What I'd like to know is does this camera definitely output a JPG file that contains JFIF or EXIF. Google is not throwing up any example images that I can interrogate.
Does anyone here use this camera and can confirm the presence of JFIF or EXIF in one of their working JPGs?

That data certainly uses JPEG data (as you correctly said starts with FF D8) but no header which could be the problem for JPEGsnoop.

I can't tell you if that camera does generate the header or not, perhaps it's meant to be used with a TWAIN driver where the app calling the driver will then add the header and save the file, I don't know.

To test, simply take a photo with a domestic digital camera and analyze that, most if not all will add the EXIF data which includes parameters such as, camera model, focal length and so on.

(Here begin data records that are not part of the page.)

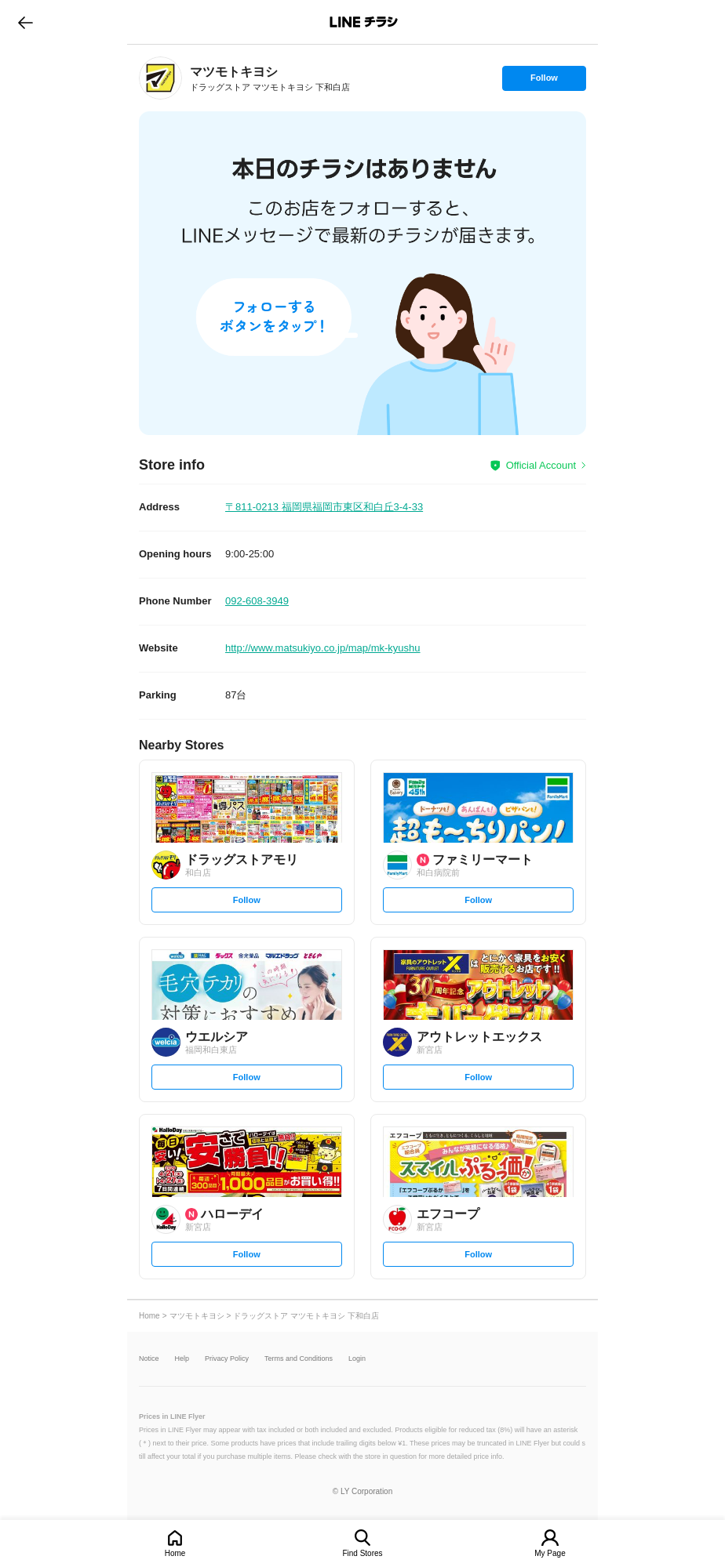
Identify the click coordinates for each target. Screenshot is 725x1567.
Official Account (541, 465)
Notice (149, 1358)
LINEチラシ (364, 22)
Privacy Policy (227, 1358)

Look you read a byte of data from the cam and then write() it to your SDcard or what ever you don't use print() Your talk of converting from dec to Ascii makes me think your doing something wrong. Ascii,dec,hex are just way of expressing taht to make it readable to humans.

Post your code, but if you have printed (other than for debug) instead of written that's your problem.

Mark

FF D8 FF FE 80 24 9E 0C 93 81 80 00 80 00 80 00 80 00 80 00 80 00 00 80 00 B8 00 D0 00 87 00 99 12 0B 91 82 51 82 00 00 FF DB 00 84 80 04 83 03 83 03 82 04 81 03 81 04 04 04 84 06 89 06 86 05

FFD8 = StartOfImage
FFFE = COMment
FFDB = DefineQuantisationTable

Looks reasonable to me

Keep in mind that jpeg images use segments (or packets like mpeg) and a file can have several segments or packets.
The first segment must be proceeded by a header as shown in the attached table.

From the official jpeg specs:

The APP0 marker is used to identify a JPEG FIF file.

The JPEG FIF APP0 marker is mandatory right after the SOI marker.
The JFIF APP0 marker is identified by a zero terminated string: "JFIF". The APP0 can be used for any other purpose by the application provided it can be distinguished from the JFIF APP0.

The JFIF APP0 marker provides information which is missing from the JPEG stream:
version number, X and Y pixel density (dots per inch or dots per cm), pixel aspect ratio

So assuming that there is no data corruption in your conversion process, it seems to be that you are only getting the raw jpeg stream (or part thereof).
As the spec says, you need the header to tell the rendering/displaying app how to display the stream.
I am assuming that you capturing the stream from the camera then storing it in a buffer (RAM ,SD card) then doing the conversion.
So why not first add the same number of bytes as needed by the header (leave them all at 0x00 for now), carry on filling the buffer with the jpeg stream and when done, go back to the header bytes and fill in the required data then only convert.